That is, the reflecting surface of the cutoff forming member may be
provided with a first plane and a second plane, a step extending in
the longitudinal direction of the vehicle may be formed between the
first plane and the second plane, and the cutoff line is formed by
the step, the light collecting portion may be provided with a first
reflecting surface and a second reflecting surface, the first
reflecting surface may be formed in a substantially elliptical
sphere shape having focal points on a point in a symmetrical
position with the rear focal point with respect to the first plane
in the second position and on the second light source, and the
second reflecting surface may be formed in a substantially
elliptical sphere shape having focal points on a point in a
symmetrical position with the rear focal point with respect to the
second plane in the second position and on the second light
source.
According to the lighting unit having the above structure, in the
case in which the upper surface is continuously formed in the shape
of the tip edge forming the cutoff line so that the step is formed
on the upper surface in the cutoff line forming member in respect
of the easiness of manufacture, the light collecting portion is
formed by a pair of reflecting surfaces each having a substantially
elliptical sphere shape having a focal length varied corresponding
to the step. Consequently, a reflected light path distance from one
of the reflecting surfaces having a substantially elliptical sphere
shape to the reflecting surface in a lower stage of the cutoff line
forming member is equal to a reflected light path distance from the
other reflecting surface taking the shape of a substantially
elliptical sphere to the reflecting surface in an upper stage.
Thus, it is possible to form a light collecting pattern having a
greater light collection by using the cutoff line forming member
which can easily be manufactured.
In the lighting unit for a vehicle having the structure,
furthermore, the reflecting surface of the cutoff line forming
member may be formed in a substantially elliptical sphere shape
having focal points on the rear focal point of the projection lens
and on the second light source.
According to the lighting unit having the above structure, when the
tip edge of the cutoff line forming member is moved to the position
placed apart from the rear focal point of the projection lens, the
light emitted from the second light source is reflected by the
reflecting surface having the substantially elliptical sphere shape
of the cutoff line forming member, and the light is collected into
the focal point of the projection lens and is then incident on the
projection lens.
Consequently, the tip edge of the cutoff line forming member is
separated from the rear focal point, and at the same time, the
light emitted from the second light source can be collected in the
vicinity of the rear focal point of the projection lens by the
reflecting surface of the cutoff line forming member in the
separating position.
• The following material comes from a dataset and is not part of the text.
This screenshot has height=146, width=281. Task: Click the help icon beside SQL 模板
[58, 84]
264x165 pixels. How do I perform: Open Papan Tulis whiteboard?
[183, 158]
Therefore, the light emitted from the second
light source can be collected into the rear focal point of the
projection lens by means of one optical element (the reflecting
surface taking the shape of a substantially elliptical sphere) and
can be then incident on the projection lens. For this reason, it is
not necessary to provide other optical elements (a plane mirror and
a lens) together. Consequently, it is possible to lessen a strength
loss due to a reflection and a light absorption with respect to the
light emitted from the second light source.
In the lighting unit having the above structure, moreover, the
light collecting portion for collecting a light from the second
light source may have a reflecting surface having a substantially
elliptical sphere shape with focal points on the rear focal point
of the projection lens in a state in which the projection lens is
moved to the position placed apart from the tip edge of the cutoff
line forming member along the optical axis extended in the
longitudinal direction of the vehicle and on the second light
source.
According to the lighting unit having the above structure, when the
tip edge of the cutoff line forming member is positioned on the
rear focal point of the projection lens, a part of a beam emitted
from the first light source which passes through the lower part of
the rear focal point is intercepted by the tip edge so that a light
distribution pattern for a low beam is formed.
On the other hand, when the projection lens is moved along the
optical axis extended in the longitudinal direction of the vehicle,
the rear focal point of the projection lens is moved to the
position placed apart from the tip edge of the cutoff line forming
member. In this state, the light emitted from the second light
source is reflected by the reflecting surface having a
substantially elliptical sphere shape in the light collecting
portion. Consequently, the light is collected into the rear focal
point of the projection lens which is moved.
Consequently, a high beam which does not generate an eclipse by the
tip edge of the cutoff line forming member is caused to overlap
with a low beam.
In the lighting unit having the above structure, furthermore, the
tip edge of the cutoff line forming member may freely move to a
position placed apart from the projection lens along the optical
axis extended in the longitudinal direction of the vehicle.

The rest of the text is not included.